WebCode2M: A Real-World Dataset for Code Generation from Webpage Designs
Yi Gui, Zhen Li, Yao Wan, Yemin Shi, Hongyu Zhang, Yi Su, Bohua Chen, Dongping Chen, Siyuan Wu, Xing Zhou, Wenbin Jiang, Hai Jin, Xiangliang Zhang
TL;DR
This work tackles the challenge of generating webpage code from designs by addressing the scarcity of real-world training data. It introduces WebCode2M, a large-scale dataset with 2.56 million real-world design-image and HTML/CSS triplets plus layout annotations, derived through a Common Crawl–based pipeline with purification, rendering, and neural scoring.
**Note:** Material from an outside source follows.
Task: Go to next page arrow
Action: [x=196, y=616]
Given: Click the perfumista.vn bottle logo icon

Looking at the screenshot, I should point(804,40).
A Vision Transformer–based baseline, WebCoder, is trained on WebCode2M and evaluated with a new TreeBLEU metric, showing clear improvements in both visual fidelity and structural DOM-tree recall over prior datasets and baselines. The paper also provides extensive benchmarking against a wide range of baselines, discusses practical challenges, and offers open-source resources to advance practical webpage code generation research and tooling.
Abstract
Automatically generating webpage code from webpage designs can significantly reduce the workload of front-end developers, and recent Multimodal Large Language Models (MLLMs) have shown promising potential in this area. However, our investigation reveals that most existing MLLMs are constrained by the absence of high-quality, large-scale, real-world datasets, resulting in inadequate performance in automated webpage code generation. To fill this gap, this paper introduces WebCode2M, a new dataset comprising 2.56 million instances, each containing a design image along with the corresponding webpage code and layout details. Sourced from real-world web resources, WebCode2M offers a rich and valuable dataset for webpage code generation across a variety of applications. The dataset quality is ensured by a scoring model that filters out instances with aesthetic deficiencies or other incomplete elements. To validate the effectiveness of WebCode2M, we introduce a baseline model based on the Vision Transformer (ViT), named WebCoder, and establish a benchmark for fair comparison. Additionally, we introduce a new metric, TreeBLEU, to measure the structural hierarchy recall. The benchmarking results demonstrate that our dataset significantly improves the ability of MLLMs to generate code from webpage designs, confirming its effectiveness and usability for future applications in front-end design tools. Finally, we highlight several practical challenges introduced by our dataset, calling for further research. The code and dataset are publicly available at our project homepage: https://webcode2m.github.io.